PASSAGE PROVIDED -
## START
Hi!
I tried to get answer on the general list, but I didn't get.
I have a little example, which generate strange output.
$a = 0;
$b = 1;
if ($a = 1 && $b = 0) {
echo 'true ';
var_dump($a);
var_dump($b);
} else {
echo 'false ';
var_dump($a);
var_dump($b);
}
Runing this we get: "flase bool(false) int(0)"
After the precedence table the first step should be evaluating the &&,
and we get something like this: $a = false = 0, which should generate an
error, while there isn't an "lvalue" on the left side of the =.
But doesn't this happen. It seems, that the evaluation of the first =
came before evaluating the &&.
Can someone exactly explain how PHP process this condition?
THX in advance,
Felho
I tried to get answer on the general list, but I didn't get.
I have a little example, which generate strange output.
This is the wrong list, see http://php.net/support
Derick
--
Derick Rethans
http://derickrethans.nl | http://ez.no | http://xdebug.org
This is the wrong list, see http://php.net/support
Oke, which one do you suggest? I thought that the developer of the
language could answer this question.
Felho
This is the wrong list, see http://php.net/support
Oke, which one do you suggest? I thought that the developer of the
language could answer this question.
We can, but you still should ask on the php-general@lists.php.net
mailinglist.
Derick
--
Derick Rethans
http://derickrethans.nl | http://ez.no | http://xdebug.org
Hi!
I tried to get answer on the general list, but I didn't get.
## END
REQUIREMENTS -
a: In the PHP mailing-list thread, which mailing list does Derick say the question should still be sent to?
b: Extend the PHP mailing-list thread, picking up right after its final line.

EXTRACTED MATERIAL -
## START
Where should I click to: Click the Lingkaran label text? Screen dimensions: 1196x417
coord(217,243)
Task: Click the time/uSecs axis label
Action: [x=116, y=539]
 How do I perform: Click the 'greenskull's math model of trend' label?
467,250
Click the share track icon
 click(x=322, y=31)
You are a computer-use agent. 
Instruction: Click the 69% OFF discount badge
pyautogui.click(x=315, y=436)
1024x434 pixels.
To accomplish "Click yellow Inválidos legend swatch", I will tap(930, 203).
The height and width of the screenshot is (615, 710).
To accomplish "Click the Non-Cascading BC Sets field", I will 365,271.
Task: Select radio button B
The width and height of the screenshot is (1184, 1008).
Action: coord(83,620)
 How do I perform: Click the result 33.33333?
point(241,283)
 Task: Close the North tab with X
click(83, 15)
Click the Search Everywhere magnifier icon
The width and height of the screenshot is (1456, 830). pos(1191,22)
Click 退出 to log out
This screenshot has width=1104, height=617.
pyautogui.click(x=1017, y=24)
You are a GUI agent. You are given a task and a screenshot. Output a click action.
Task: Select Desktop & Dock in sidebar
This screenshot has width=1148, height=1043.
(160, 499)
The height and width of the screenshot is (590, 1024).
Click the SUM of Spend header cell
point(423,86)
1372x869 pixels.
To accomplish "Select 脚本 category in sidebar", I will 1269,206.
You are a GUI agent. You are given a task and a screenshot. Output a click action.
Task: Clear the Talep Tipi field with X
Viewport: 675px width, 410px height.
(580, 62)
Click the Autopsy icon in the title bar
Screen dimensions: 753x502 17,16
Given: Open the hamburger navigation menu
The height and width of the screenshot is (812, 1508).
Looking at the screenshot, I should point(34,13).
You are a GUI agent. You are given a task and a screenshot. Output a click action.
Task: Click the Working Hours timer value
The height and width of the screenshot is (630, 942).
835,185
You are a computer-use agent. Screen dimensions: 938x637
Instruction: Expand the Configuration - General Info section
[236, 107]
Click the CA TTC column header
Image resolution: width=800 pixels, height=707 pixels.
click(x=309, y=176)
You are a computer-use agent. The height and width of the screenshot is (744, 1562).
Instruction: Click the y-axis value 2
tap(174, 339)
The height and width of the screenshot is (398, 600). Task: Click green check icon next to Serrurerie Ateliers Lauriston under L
## END
ANSWERS GIVEN -
a: php-general@lists.php.net

b:
I have a little example, which generate strange output.$a = 0;
$b = 1;
if ($a = 1 && $b = 0) {
echo 'true ';
var_dump($a);
var_dump($b);
} else {
echo 'false ';
var_dump($a);
var_dump($b);
}
Runing this we get: "flase bool(false) int(0)"After the precedence table the first step should be evaluating the &&,
and we get something like this: $a = false = 0, which should generate an
error, while there isn't an "lvalue" on the left side of the =.
But doesn't this happen. It seems, that the evaluation of the first =
came before evaluating the &&.Can someone exactly explain how PHP process this condition?
You are mixing right and left associativity operators without
parenthesis. The PHP doc at:
http://www.php.net/manual/en/language.operators.php
Clearly states that you can do !$a = foo() where the result of foo()
will be assigned to $a. Thus in your example the order of evaluation is:
evaluate $b = 0
evaluate the result of 1 && $b
assign the previous evaluation result to $a
Thus:
$b = 0
1 && 0 = false
$a = false
HTH,
Rob.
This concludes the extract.